Input –
-- Opening Marker --
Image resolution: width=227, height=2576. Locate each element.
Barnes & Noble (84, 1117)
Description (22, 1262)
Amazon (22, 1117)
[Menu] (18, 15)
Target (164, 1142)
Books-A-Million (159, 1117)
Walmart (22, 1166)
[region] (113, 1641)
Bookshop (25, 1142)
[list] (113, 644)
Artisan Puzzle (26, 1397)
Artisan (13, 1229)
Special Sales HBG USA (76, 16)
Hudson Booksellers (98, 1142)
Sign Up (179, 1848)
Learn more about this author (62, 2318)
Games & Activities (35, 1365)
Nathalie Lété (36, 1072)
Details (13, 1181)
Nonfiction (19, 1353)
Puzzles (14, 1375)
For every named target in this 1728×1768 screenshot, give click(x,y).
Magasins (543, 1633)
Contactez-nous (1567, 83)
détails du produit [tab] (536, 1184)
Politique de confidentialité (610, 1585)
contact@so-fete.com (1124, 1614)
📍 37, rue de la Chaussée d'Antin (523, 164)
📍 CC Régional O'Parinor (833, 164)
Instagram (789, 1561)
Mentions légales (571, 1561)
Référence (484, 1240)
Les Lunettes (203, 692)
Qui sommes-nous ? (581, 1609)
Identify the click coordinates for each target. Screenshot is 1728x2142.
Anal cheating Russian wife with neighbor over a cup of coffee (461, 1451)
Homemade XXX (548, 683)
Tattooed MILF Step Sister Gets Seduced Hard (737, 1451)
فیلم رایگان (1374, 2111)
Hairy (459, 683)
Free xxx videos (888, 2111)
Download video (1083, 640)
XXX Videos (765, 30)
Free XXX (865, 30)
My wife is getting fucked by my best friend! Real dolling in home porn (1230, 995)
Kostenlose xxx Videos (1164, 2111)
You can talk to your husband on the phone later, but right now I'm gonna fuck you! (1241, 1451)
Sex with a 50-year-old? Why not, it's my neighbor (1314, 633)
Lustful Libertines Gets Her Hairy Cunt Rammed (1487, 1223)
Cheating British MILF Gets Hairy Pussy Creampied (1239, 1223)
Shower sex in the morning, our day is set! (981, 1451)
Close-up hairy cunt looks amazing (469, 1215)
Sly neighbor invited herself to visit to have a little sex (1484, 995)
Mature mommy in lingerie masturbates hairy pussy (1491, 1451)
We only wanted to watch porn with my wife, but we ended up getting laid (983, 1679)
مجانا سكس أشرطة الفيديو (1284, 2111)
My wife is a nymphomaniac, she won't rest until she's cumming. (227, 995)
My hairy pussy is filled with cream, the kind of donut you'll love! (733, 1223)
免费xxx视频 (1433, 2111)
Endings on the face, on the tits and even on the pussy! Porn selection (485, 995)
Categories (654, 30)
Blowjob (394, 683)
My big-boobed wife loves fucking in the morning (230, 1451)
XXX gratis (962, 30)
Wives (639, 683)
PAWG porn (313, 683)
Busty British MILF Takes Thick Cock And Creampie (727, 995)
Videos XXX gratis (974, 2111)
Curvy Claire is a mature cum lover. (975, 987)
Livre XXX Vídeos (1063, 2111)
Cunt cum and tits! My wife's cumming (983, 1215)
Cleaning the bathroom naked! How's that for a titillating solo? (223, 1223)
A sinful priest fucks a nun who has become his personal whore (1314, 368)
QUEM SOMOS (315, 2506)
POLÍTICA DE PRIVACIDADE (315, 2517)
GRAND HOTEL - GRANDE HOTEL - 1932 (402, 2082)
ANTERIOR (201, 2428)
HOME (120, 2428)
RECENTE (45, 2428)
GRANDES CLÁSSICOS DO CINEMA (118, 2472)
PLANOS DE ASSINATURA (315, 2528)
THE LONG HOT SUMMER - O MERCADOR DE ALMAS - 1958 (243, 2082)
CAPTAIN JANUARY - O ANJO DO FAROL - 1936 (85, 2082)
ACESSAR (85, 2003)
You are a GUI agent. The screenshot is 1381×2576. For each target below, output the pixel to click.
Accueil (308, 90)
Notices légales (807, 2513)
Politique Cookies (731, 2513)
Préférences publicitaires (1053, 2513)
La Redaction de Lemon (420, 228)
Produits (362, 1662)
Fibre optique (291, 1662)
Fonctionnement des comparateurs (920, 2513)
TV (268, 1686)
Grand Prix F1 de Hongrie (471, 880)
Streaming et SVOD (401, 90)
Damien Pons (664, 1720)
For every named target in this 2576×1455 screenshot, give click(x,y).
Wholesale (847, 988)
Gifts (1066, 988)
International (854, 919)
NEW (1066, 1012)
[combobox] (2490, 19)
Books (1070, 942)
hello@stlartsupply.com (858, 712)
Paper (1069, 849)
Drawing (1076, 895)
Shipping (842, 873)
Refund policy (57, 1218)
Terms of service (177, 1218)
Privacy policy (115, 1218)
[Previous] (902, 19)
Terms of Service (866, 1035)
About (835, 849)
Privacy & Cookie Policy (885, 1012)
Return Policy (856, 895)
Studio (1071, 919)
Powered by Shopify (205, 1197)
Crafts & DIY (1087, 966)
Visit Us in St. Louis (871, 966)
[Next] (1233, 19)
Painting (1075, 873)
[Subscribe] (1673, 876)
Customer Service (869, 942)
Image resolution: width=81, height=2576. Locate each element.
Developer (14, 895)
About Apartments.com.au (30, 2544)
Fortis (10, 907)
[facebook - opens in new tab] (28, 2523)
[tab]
-- Closing Marker --
Work item –
Look through the data above. Each line containing the word "Image" needs to be copied.

Solution to the exercise –
Image resolution: width=227, height=2576. Locate each element.
Image resolution: width=81, height=2576. Locate each element.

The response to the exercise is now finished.